Thar she blows: Whaling attacks likely to rise in 2016

No longer satisfied with 'small fry', hackers are going after the whales
No longer satisfied with 'small fry', hackers are going after the whales

Whaling attacks have seen a sharp increase and are expected to go up even more according to cyber-security company Mimecast.

In a new security advisory report, Mimecast said the company “has noted an increase in the prevalence of Whaling attacks on enterprises over the recent months.”  The advisory pulls together the findings of a survey, conducted earlier this month, of nearly 500 IT experts in the US, the UK, South Africa and Australia.

Its findings are stark. Fifty-five percent of the organisations surveyed showed an increase in Whaling attacks in only the last three months. The overwhelming majority of attacks come in the guise of the CEO (72 percent) or the CFO, those being the ‘whales' of the organisation and best placed to make, or order, financial transactions.

A whaling attack is fairly simple. An attacker sees a well-moneyed organisation and spoofs an email from an executive within that company. That email is then sent to another executive, preferably one with a hold on the company's purse strings, requesting that they deposit cash into a designated account. Simple.

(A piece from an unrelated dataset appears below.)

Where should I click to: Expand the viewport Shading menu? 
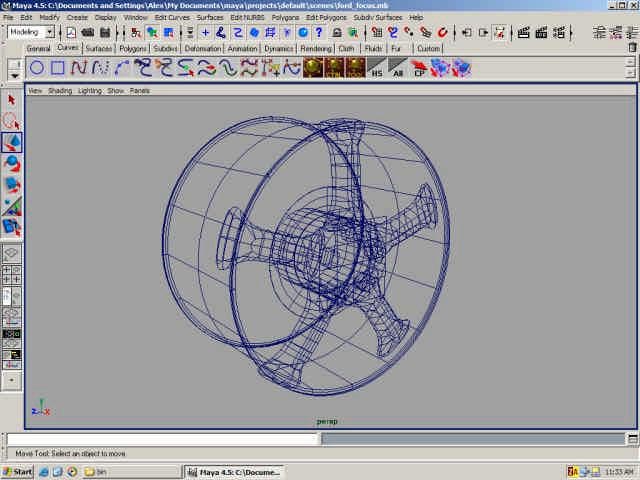point(60,90)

This kind of scam goes around the common use of malware or advanced tools and works as a straight up grift. Of course, scams like this also work on the basis that so many companies are on the lookout for malware, and not the kind of social engineering that makes this simple scam so very easy to fall for.

It's not too hard to carry out either, eschewing as it does, technical sophistication in favour of classic tricks of the conman. As a result, notes the report, “the barriers to entry for this type of cyber-crime are painfully low.”

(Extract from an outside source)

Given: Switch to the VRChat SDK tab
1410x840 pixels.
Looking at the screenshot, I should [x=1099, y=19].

Orlando Scott-Cowley, cyber-security strategist at Mimecast told SC, “Whaling emails can be more difficult to detect because they don't contain a hyperlink or malicious attachment, and rely solely on social-engineering to trick their targets.”

Plenty of unsuspecting executives have fallen prey to exactly this scam. Earlier this year, the US-based cryptocurrency processor BitPay fell for it when attackers successfully impersonated the company's CFO, telling the BitPay's CEO to pay 5000 bitcoins (roughly £1,500,000) into one particular account.

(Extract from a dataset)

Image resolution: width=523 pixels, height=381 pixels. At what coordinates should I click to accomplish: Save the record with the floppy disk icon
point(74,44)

Another tech company, Ubiquiti proved an even larger whale  in October when it lost £30 million with an email sent to finance staff which requested a rushed payment to a supplier because Ubiquiti's CEO was supposedly not in the office.

But how do these Whalers operate? Well, they first need to find out what company or organisation to target as well as the employees within. The finance department is a predictable favourite for attackers to drive their harpoons into.

Then, using what is sometimes known as open source intelligence, attackers start to build a more accurate picture of the company by using the kind of information that most people leave public. 

The advisory notes, “Social media provides attackers with much of the information they need; sites like Facebook, LinkedIn and Twitter provide key details that when pieced together, give a much clearer picture of senior execs in the target business.” 

LinkedIn can map an entire department while social media is replete with employees aching to tell the world of minutiae of their lives; innocuous to most people, but gold dust to the Whaler with purpose. The success of the attack rests heavily on this research.

Most of the time attackers will proceed to set up a domain with a similar name to the targeted company. Then, using that domain name, attackers will carefully craft their phishing emails with intentional structure and meticulous spelling and grammar, attempting to make it look as legit as possible. The last reported numbers state that five million businesses use Gmail which might explain why Gmail is the most popular, at 25 percent, ‘harpoon' to catch whales.

The first contact from the attacker, under the guise of an executive will be concise. Something like, ‘are you around?', before engaging in a conversation with the target, and then finally and fatefully asking for a large amount of money to deposited in a designated account.

In fact, attackers often cover themselves fairly convincingly, Peter Coogan, principal security response manager at Symantec, told SC. The scammers use "a few simple tricks to try and avoid arousing suspicion. The emails often state how the CEO is travelling or is in a meeting and can't accept phone calls. Many of the emails have 'sent from my iPad' appended, which could be included to reinforce that the sender is on the road or excuse the poor English in the message."

We're likely to see an increase in this kind of low barrier entry attack too says Scott-Cowley: “Cyber attackers have gained sophistication, capability and bravado over the recent years, resulting in some complex and well executed attacks.”

Adding, “as whaling becomes more successful for cyber-criminals, we are likely to see a continued increase in their popularity, as hackers identify these attacks as an effective cash cow”.

Coogan recommends user education as the most effective means of facing this mounting threat as "the most effective means of protecting companies against business email compromise (BEC) scams" including, questioning any emails requesting unusual actions. 

Users shouldn't reply to suspicious emails and should "obtain the sender's address from the corporate address book and ask them about the message". Perhaps most importantly, companies should use two-factor authentication for initiating wire transfers.